Aim of the task: Starting with the line that contains "William Rodríguez (822, 1581)" and stopping after the line that contains "http://nadaeditores.com/ (836, 2369)", copy the entries below exactly. Include nothing else.
Extracted material START
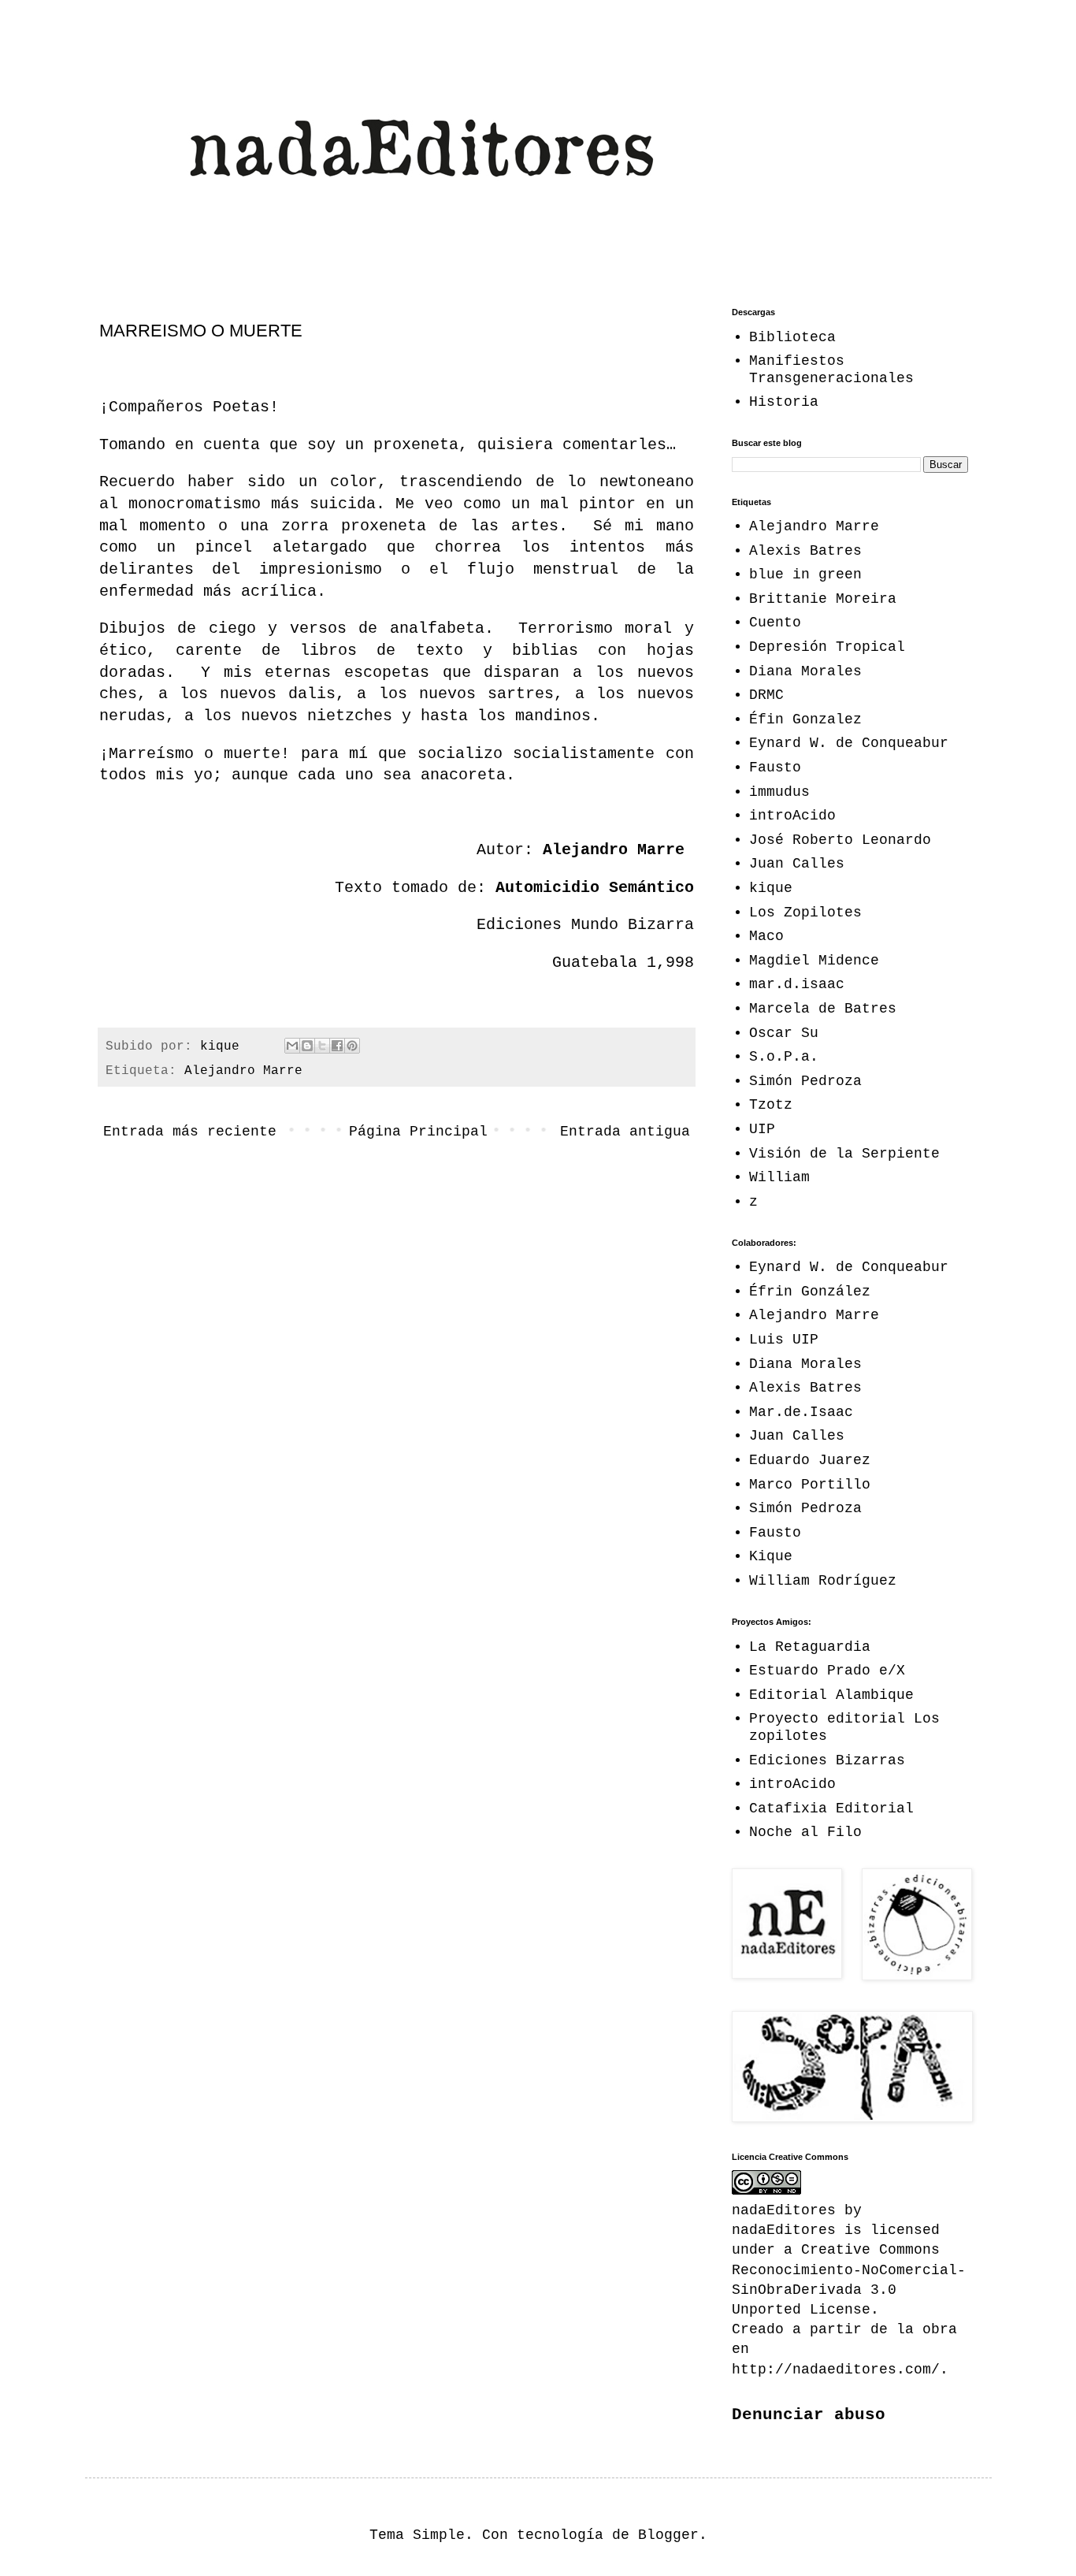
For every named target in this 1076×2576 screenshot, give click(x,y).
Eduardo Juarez (809, 1460)
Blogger (668, 2535)
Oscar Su (783, 1033)
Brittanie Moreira (822, 599)
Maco (766, 936)
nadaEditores (784, 2230)
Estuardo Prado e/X (827, 1670)
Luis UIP (783, 1339)
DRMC (766, 695)
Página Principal (418, 1131)
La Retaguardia (809, 1647)
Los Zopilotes (805, 912)
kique (770, 888)
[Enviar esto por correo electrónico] (292, 1046)
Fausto (775, 767)
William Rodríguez (822, 1581)
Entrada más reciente (189, 1131)
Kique (770, 1556)
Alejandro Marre (243, 1071)
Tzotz (770, 1105)
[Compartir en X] (322, 1046)
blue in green (805, 574)
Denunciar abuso (808, 2414)
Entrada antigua (625, 1131)
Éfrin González (809, 1291)
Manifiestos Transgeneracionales (831, 369)
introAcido (792, 815)
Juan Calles (796, 864)
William (779, 1177)
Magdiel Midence (814, 960)
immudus (779, 792)
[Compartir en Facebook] (337, 1046)
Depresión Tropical (827, 647)
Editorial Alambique (831, 1695)
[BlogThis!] (307, 1046)
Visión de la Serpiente (844, 1154)
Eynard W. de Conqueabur (848, 743)
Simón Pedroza (805, 1081)
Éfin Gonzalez (805, 719)
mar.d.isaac (796, 984)
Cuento (775, 622)
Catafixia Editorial (831, 1808)
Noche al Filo (805, 1832)
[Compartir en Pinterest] (352, 1046)
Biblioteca (792, 337)
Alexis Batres (805, 551)
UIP (762, 1129)
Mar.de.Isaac (801, 1412)
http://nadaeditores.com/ (836, 2369)
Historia (783, 402)
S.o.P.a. (783, 1057)
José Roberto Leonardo (840, 840)
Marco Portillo (809, 1484)
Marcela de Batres (822, 1009)
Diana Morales (805, 671)
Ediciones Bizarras (827, 1760)
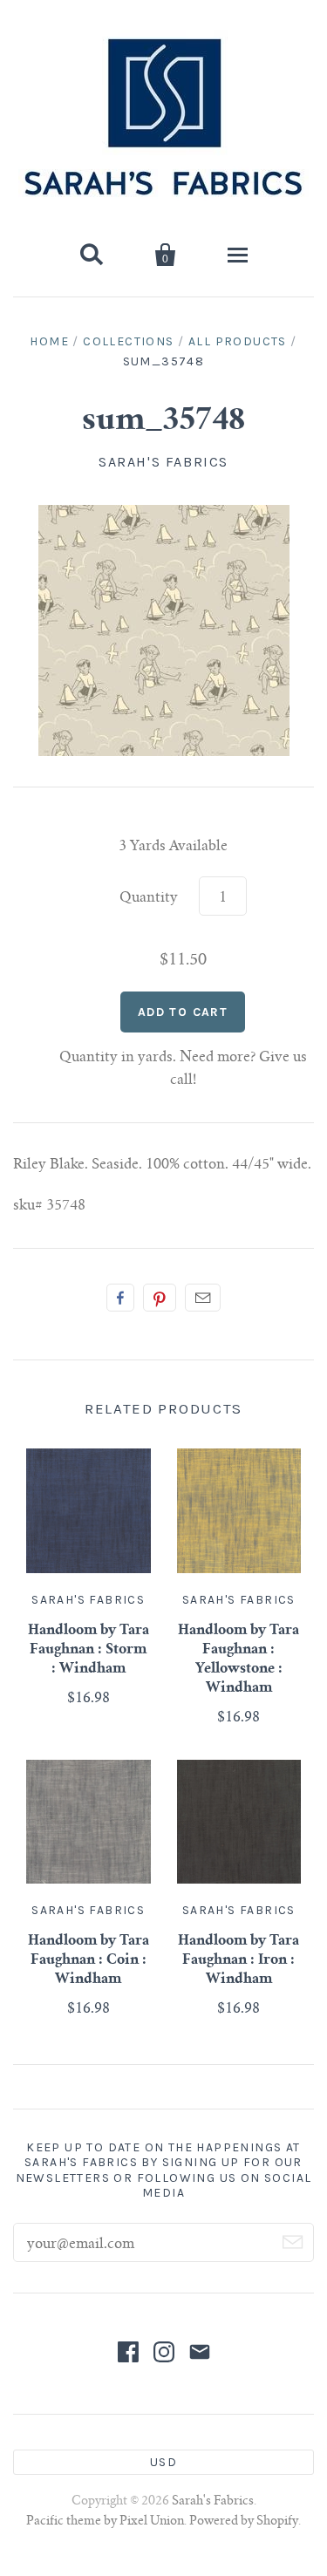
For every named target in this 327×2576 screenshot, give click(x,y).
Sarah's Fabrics (163, 461)
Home (49, 341)
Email (203, 1298)
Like (120, 1298)
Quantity (148, 898)
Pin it (159, 1298)
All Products (237, 341)
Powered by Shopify (243, 2522)
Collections (128, 341)
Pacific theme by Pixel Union (105, 2522)
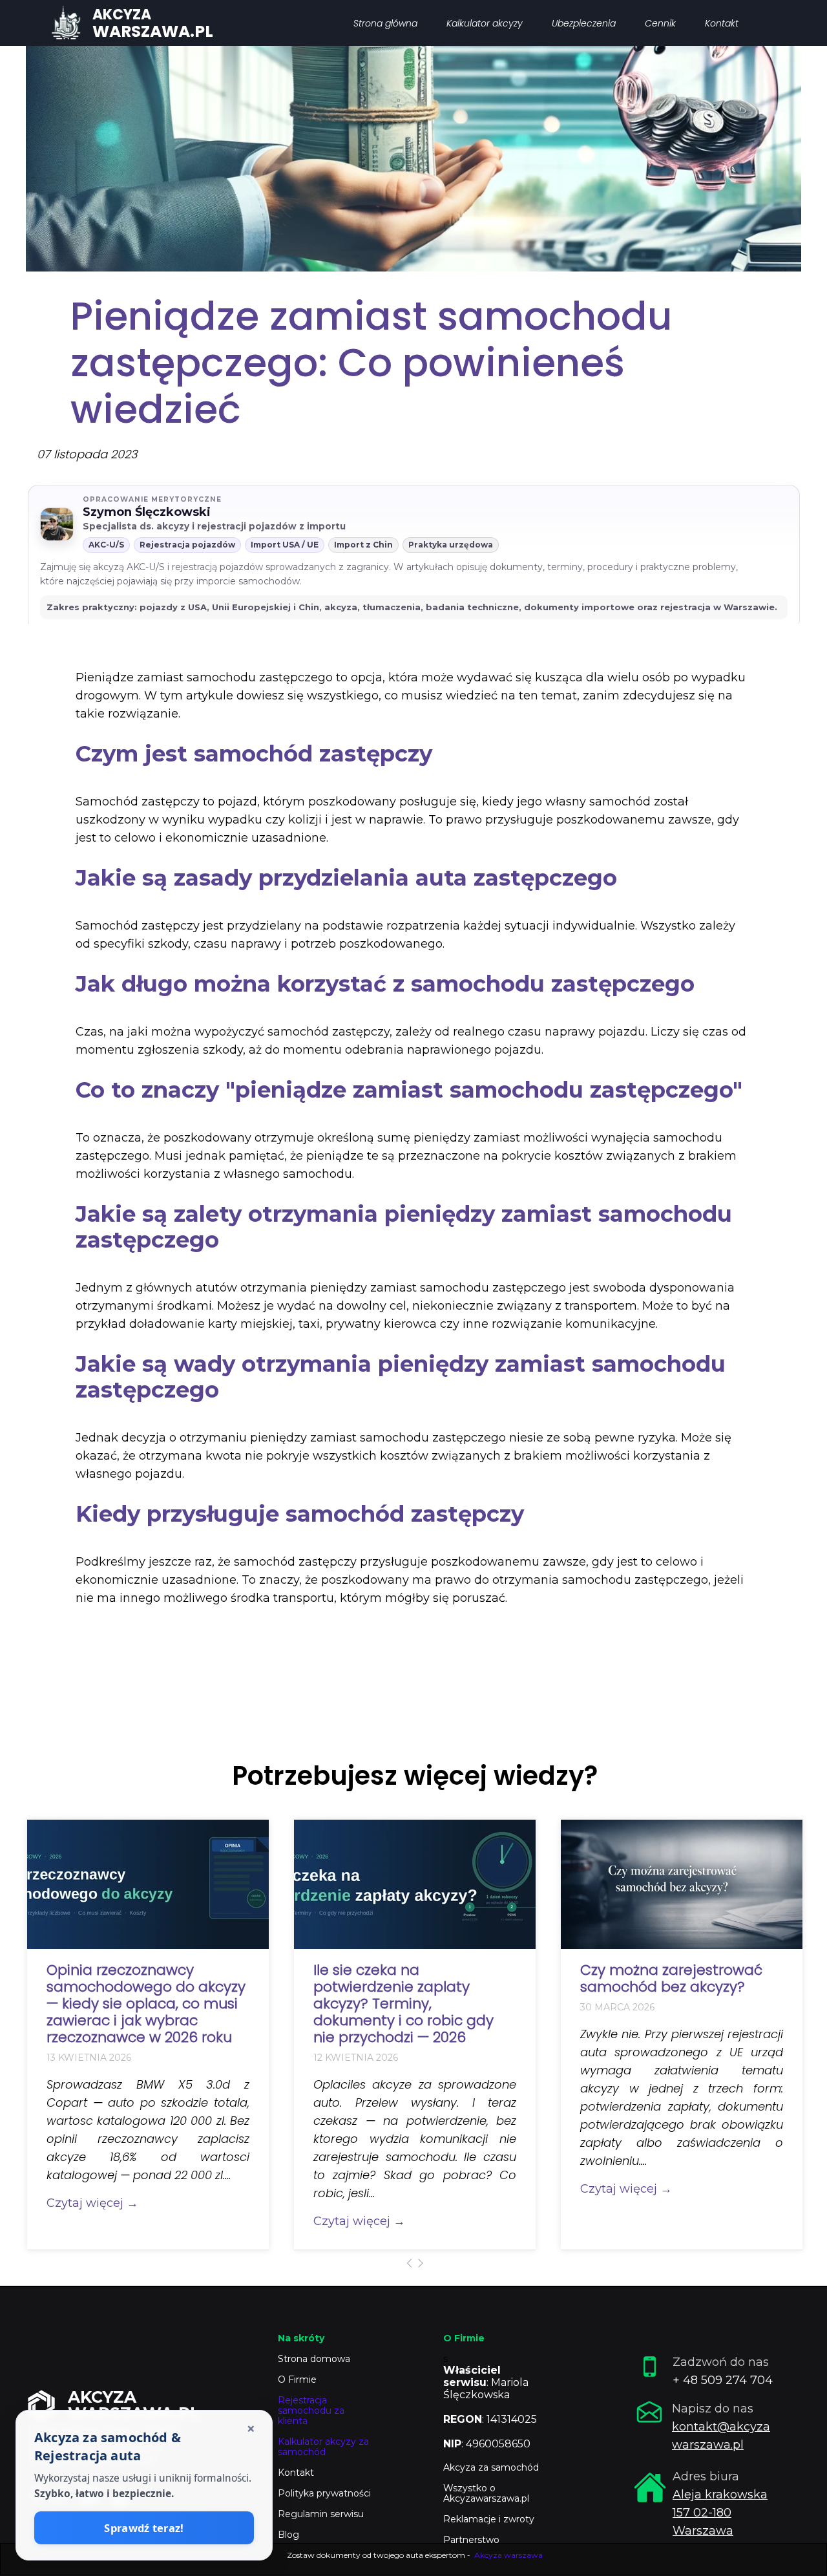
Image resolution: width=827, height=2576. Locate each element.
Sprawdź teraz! (143, 2527)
Extracted material END
Finished task:
William Rodríguez (822, 1581)
Entrada más reciente (189, 1131)
Kique (770, 1556)
Alejandro Marre (243, 1071)
Tzotz (770, 1105)
[Compartir en X] (322, 1046)
blue in green (805, 574)
Denunciar abuso (808, 2414)
Entrada antigua (625, 1131)
Éfrin González (809, 1291)
Manifiestos Transgeneracionales (831, 369)
introAcido (792, 815)
Juan Calles (796, 864)
William (779, 1177)
Magdiel Midence (814, 960)
immudus (779, 792)
[Compartir en Facebook] (337, 1046)
Depresión Tropical (827, 647)
Editorial Alambique (831, 1695)
[BlogThis!] (307, 1046)
Visión de la Serpiente (844, 1154)
Eynard W. de Conqueabur (848, 743)
Simón Pedroza (805, 1081)
Éfin Gonzalez (805, 719)
mar.d.isaac (796, 984)
Cuento (775, 622)
Catafixia Editorial (831, 1808)
Noche al Filo (805, 1832)
[Compartir en Pinterest] (352, 1046)
Biblioteca (792, 337)
Alexis Batres (805, 551)
UIP (762, 1129)
Mar.de.Isaac (801, 1412)
http://nadaeditores.com/ (836, 2369)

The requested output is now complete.